* [PAGE TEXT]
Here is your quick #RioRewind history lesson on golf in the Olympics:
- Golf has only been part of the Summer Olympics twice: 1900 and 1904. 2016 will bring the return of the sport to the Olympic agenda.
- In 1900, men's and women's individual competitions were held. Overall 22 golfers competed, including 12 men and 10 women. Nations competing in 1900 included: France (9), USA (8), Great Britain (4) and Greece (1). The USA swept the gold medals.
- In 1904, the women's competition was dropped from the games. Instead, a men's team event was added to the schedule. The men's individual competition remained on the competition schedule. Overall 77 golfers competed in the 1904 Summer Olympics but only 2 nations: Canada, USA. The USA fielded a team of 74 golfers while Canada only had 3 golfers. The USA swept the podium for the men's team event, seeing as they were the only nation competing of course.
- The last men's individual champion was Canada's George Lyon who upset the heavily favoured, and stacked competition, from the USA.
- Only 5 nations have ever competed for golf gold in Olympics history, totalling 93 athletes.

* [PROVIDED DATA]
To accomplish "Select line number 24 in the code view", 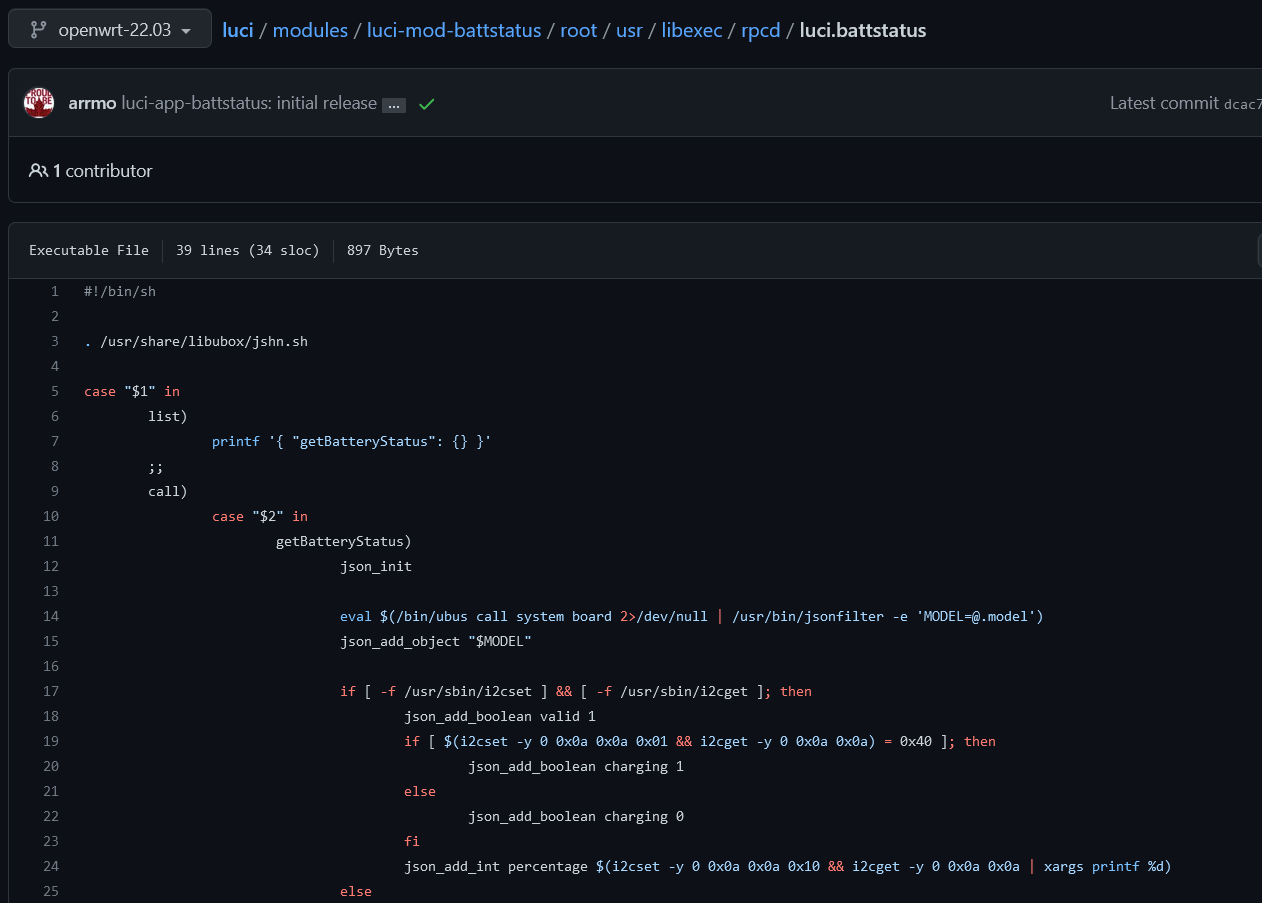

* [WHAT IS BEING ASKED]
Transcribe the passage on the history of Olympic golf, starting with "- In 1904, the" and going on through "competing of course.".

* [TASK RESPONSE]
- In 1904, the women's competition was dropped from the games. Instead, a men's team event was added to the schedule. The men's individual competition remained on the competition schedule. Overall 77 golfers competed in the 1904 Summer Olympics but only 2 nations: Canada, USA. The USA fielded a team of 74 golfers while Canada only had 3 golfers. The USA swept the podium for the men's team event, seeing as they were the only nation competing of course.